黒﨑 ないですね。小学生の時、男子チームでサッカーしていたくらいでした。次の移籍先を探している状態だったので、トレーニングの場を確保するのは最重要課題だったんです。そんな中、健さんから「ウチに来なよ」と言ってもらえたのは本当に助かりました。

 ただ、男子と一緒にトレーニングすることについては、当初は不安もありました。スピードにしてもフィジカルにしても、男子と女子とではやっぱり違いますから。それでも健さんからは「自信をもって!」と励ましてくれましたし、選手の皆さんも私のことを受け入れてくれて、本当にありがたかったです。

──アメリカの大学を卒業後、2021年以降の黒﨑さんのキャリアを簡単に振り返ってみたいと思います。最初に所属したのが、オートリアのFCヴァッカー・インスブルック。モラス雅輝さんがいるところですよね? 被っていたんでしょうか?

黒﨑 被っていますが、モラスさんは男子のコーチだったので、直接指導は受けていません。

──なるほど。インスブルックには半年ほど所属して、今度はノルウェーのアルナー=ビョルナー、さらにフィンランドのKuPSに活躍の場を求めます。日本人の感覚からすると、北欧諸国って同じように見えるんですけれど、ノルウェーとフィンランドでは、まったく言語が違うじゃないですか。言葉の面で苦労することはなかったですか?

黒﨑 おっしゃるとおり、ノルウェーとスウェーデンとデンマークとでは微妙に言語が違っていて、フィンランドはぜんぜん違うので「マスターするのは難しいよ」って言われていたんです。ただ幸いなことに、ノルウェーでもフィンランドでも、それとオーストリアでも、みんな英語が話せるんですよね。フィンランドのクラブの監督は、アメリカで指導を学んだ人でしたし。
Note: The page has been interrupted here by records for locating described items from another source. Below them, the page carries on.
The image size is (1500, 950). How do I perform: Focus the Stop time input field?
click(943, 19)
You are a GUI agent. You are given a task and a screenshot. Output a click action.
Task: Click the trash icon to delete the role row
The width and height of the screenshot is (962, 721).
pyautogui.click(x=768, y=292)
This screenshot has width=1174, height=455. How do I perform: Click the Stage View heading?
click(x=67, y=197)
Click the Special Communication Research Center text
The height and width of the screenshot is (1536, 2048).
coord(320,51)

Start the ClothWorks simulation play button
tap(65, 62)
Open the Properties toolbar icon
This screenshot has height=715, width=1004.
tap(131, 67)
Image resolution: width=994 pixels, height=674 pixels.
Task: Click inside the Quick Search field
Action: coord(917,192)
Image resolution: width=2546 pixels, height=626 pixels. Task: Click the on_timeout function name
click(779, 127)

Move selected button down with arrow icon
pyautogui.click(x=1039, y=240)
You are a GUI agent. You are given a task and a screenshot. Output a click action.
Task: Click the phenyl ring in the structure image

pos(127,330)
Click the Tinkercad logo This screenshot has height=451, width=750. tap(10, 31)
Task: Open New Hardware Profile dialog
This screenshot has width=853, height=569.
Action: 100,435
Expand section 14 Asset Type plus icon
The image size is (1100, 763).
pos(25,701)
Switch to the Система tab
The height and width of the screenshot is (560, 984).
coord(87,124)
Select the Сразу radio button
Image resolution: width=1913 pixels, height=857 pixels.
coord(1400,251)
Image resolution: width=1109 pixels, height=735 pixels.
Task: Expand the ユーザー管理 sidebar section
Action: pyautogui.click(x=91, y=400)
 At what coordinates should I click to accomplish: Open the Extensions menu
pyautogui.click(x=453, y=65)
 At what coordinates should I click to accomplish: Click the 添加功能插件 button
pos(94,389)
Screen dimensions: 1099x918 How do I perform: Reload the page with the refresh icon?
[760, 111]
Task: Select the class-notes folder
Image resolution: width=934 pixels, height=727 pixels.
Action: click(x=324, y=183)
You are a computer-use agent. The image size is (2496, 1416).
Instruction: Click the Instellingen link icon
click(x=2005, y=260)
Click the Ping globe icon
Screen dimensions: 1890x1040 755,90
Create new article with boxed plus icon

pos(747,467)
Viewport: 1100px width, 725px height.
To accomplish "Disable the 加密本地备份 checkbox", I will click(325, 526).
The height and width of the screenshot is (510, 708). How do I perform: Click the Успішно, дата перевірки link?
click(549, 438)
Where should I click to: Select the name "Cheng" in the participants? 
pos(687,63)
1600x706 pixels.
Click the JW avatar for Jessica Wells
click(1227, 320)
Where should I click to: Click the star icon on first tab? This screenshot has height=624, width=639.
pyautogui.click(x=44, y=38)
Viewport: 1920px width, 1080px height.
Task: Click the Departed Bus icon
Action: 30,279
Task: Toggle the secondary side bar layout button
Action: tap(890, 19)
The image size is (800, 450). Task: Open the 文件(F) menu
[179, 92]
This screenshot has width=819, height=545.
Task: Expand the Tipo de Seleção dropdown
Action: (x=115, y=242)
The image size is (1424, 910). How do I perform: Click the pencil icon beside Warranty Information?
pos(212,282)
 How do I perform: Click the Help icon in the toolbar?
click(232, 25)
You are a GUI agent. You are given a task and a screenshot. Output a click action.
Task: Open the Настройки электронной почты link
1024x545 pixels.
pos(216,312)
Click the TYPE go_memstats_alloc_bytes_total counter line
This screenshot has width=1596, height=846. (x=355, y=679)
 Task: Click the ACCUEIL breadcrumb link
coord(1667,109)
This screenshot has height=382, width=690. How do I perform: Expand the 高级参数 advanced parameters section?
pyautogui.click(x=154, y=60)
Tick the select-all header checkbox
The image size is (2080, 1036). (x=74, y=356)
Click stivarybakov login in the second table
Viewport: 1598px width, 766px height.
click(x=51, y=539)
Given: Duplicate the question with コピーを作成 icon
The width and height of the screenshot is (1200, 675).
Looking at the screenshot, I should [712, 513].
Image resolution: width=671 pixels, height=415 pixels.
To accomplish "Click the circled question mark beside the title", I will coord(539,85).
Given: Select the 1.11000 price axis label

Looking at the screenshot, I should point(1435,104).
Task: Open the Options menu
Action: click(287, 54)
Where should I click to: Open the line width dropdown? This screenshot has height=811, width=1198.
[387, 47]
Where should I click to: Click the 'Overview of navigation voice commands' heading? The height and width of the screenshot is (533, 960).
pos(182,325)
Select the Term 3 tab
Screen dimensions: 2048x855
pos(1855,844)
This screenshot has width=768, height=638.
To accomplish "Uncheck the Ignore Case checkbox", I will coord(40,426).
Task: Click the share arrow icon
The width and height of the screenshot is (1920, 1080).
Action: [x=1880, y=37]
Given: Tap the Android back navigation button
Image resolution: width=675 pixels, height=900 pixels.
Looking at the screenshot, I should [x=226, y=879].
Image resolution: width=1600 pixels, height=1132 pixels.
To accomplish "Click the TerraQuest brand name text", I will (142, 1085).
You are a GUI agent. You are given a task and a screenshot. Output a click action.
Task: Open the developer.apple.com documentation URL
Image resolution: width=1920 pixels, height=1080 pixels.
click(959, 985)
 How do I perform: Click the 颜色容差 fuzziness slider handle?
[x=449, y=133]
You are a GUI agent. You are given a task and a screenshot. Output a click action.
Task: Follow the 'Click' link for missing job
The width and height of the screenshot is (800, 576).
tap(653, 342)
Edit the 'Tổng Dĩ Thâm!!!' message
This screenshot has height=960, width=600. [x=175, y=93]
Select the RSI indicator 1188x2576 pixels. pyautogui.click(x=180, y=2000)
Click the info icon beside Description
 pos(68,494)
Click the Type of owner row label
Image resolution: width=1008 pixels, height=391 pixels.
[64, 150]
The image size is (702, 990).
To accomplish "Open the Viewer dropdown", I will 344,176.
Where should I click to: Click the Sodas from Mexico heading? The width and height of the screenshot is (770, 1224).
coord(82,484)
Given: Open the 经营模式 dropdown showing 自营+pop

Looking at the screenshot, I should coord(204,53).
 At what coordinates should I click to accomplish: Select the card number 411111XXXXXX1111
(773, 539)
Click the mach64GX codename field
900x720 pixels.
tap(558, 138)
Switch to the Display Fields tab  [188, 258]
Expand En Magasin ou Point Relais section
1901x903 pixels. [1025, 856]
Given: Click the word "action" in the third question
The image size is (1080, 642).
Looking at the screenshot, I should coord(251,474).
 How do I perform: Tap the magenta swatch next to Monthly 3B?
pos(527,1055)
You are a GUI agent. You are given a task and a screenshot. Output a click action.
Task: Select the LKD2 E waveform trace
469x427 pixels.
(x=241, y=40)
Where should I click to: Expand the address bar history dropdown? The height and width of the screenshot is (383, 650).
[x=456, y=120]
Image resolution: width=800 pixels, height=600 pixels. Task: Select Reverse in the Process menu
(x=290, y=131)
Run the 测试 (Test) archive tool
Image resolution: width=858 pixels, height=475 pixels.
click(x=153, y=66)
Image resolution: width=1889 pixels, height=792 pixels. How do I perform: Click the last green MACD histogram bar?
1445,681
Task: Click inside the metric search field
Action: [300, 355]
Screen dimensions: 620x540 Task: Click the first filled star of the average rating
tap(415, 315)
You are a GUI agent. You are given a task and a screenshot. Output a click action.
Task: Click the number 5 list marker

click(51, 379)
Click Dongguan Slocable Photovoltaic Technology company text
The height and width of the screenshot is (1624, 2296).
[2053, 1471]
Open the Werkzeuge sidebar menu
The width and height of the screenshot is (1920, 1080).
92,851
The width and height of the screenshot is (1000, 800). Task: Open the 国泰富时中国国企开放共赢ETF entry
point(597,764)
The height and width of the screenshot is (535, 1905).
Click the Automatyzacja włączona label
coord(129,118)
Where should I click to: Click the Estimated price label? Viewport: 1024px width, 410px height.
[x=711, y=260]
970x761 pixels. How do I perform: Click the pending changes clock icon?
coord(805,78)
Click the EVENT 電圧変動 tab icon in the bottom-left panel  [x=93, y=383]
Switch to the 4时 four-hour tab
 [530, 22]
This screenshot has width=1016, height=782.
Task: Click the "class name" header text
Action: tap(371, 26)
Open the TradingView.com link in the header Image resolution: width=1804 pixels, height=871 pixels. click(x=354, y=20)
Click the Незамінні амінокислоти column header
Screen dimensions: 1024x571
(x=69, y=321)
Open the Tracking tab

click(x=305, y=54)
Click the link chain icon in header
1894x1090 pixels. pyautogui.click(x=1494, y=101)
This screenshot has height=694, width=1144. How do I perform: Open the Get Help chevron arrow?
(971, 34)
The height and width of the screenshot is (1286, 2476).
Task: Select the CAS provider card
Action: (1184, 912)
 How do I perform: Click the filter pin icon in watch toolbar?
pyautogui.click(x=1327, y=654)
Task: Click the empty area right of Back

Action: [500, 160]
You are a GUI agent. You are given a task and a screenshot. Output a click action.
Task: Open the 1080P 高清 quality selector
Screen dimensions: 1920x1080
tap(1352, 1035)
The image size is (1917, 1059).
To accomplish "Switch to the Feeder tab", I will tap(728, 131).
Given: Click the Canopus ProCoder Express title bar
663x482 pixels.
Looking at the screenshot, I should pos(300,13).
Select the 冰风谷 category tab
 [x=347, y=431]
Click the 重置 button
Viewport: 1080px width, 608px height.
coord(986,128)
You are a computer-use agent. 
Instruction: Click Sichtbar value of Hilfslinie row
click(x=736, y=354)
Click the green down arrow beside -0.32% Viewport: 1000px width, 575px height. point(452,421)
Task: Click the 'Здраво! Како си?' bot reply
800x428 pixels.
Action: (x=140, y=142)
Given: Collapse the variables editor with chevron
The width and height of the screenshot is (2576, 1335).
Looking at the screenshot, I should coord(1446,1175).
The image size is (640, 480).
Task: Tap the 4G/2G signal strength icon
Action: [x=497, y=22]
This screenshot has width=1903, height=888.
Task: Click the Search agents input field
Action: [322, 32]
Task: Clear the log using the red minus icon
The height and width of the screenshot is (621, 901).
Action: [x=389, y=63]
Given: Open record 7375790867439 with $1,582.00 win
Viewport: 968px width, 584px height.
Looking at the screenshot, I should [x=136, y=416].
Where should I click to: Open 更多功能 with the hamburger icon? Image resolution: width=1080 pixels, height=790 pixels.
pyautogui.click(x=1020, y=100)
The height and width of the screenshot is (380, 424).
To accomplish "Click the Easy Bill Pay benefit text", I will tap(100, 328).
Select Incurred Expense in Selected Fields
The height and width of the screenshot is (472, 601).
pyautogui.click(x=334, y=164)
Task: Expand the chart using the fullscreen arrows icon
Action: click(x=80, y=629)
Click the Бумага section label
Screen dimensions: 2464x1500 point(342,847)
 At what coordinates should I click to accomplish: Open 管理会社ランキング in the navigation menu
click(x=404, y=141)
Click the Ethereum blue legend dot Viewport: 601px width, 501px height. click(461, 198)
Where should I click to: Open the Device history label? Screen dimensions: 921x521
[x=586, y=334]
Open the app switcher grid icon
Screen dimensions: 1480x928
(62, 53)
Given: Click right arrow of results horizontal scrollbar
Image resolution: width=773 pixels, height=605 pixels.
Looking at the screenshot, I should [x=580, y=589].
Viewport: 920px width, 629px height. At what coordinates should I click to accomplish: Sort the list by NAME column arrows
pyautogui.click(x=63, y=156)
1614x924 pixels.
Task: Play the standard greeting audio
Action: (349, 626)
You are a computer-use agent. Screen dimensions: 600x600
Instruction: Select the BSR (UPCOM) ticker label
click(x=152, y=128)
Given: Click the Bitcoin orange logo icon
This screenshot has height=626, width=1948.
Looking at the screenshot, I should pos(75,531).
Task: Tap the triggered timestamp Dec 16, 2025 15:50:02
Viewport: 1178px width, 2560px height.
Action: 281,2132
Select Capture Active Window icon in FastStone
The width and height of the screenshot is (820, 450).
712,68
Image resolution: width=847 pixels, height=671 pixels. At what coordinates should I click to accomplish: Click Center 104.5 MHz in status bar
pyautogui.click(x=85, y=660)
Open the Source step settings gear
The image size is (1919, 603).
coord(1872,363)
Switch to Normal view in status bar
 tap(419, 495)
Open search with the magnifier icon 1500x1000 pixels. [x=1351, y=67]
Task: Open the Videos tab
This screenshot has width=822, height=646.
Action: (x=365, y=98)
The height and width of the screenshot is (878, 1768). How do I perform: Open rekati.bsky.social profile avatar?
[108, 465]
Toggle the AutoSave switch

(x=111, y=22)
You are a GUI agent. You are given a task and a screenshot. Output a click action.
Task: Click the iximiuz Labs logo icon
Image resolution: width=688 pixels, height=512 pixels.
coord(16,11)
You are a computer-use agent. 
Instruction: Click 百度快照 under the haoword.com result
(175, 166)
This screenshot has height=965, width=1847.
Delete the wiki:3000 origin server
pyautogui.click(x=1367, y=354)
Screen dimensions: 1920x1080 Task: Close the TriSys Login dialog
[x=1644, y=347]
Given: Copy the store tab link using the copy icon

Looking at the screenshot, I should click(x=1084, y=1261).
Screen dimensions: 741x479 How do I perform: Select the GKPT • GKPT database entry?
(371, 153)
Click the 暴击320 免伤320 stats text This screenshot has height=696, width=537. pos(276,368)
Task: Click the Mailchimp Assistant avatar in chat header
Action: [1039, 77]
──つまり、どこに行っても英語が公用語だったんですね?

黒﨑 そうなんですよ。「私、英語がすごく苦手なの」とか言っている子でも、苦手のレベルが日本と違っていて、コミュニケーションにはぜんぜん困らない。ですから、挨拶とか数字くらいは覚えましたけれど、サッカーをしている時は英語だけでぜんぜん困ることはなかったですね。